Gather every line of the material below that contains the word "order" and copy each of those lines out in full.

--

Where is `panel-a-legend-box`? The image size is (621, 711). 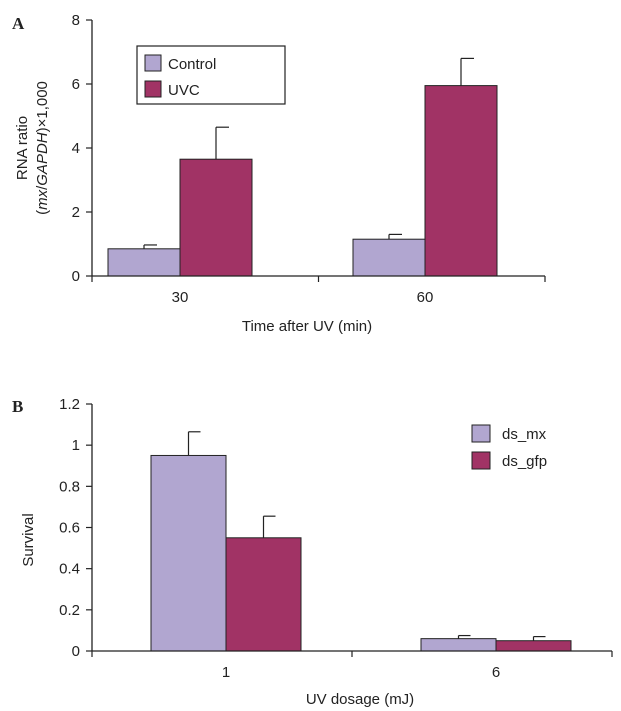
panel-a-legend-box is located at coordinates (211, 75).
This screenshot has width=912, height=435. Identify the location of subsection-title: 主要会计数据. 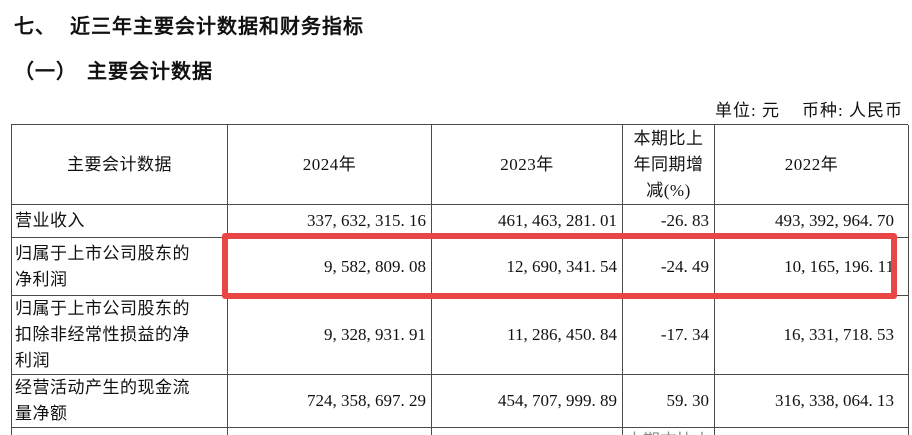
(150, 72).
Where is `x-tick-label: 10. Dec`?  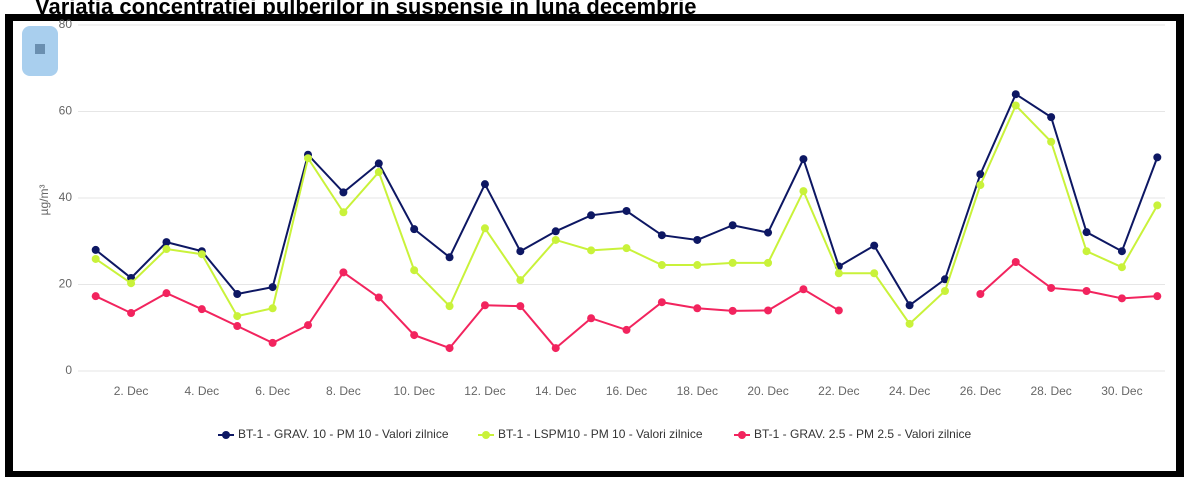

--

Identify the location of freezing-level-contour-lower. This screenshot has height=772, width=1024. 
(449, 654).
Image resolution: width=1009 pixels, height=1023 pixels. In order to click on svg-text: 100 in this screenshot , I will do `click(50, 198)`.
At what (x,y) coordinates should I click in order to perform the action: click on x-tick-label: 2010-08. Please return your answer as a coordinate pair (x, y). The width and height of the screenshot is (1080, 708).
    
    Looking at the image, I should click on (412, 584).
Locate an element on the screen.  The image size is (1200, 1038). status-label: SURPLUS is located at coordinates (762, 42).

--

**TASK RESPONSE**
Image resolution: width=1009 pixels, height=1023 pixels. In order to click on svg-text: 100 in this screenshot , I will do `click(50, 198)`.
At what (x,y) coordinates should I click in order to perform the action: click on x-tick-label: 2010-08. Please return your answer as a coordinate pair (x, y). The width and height of the screenshot is (1080, 708).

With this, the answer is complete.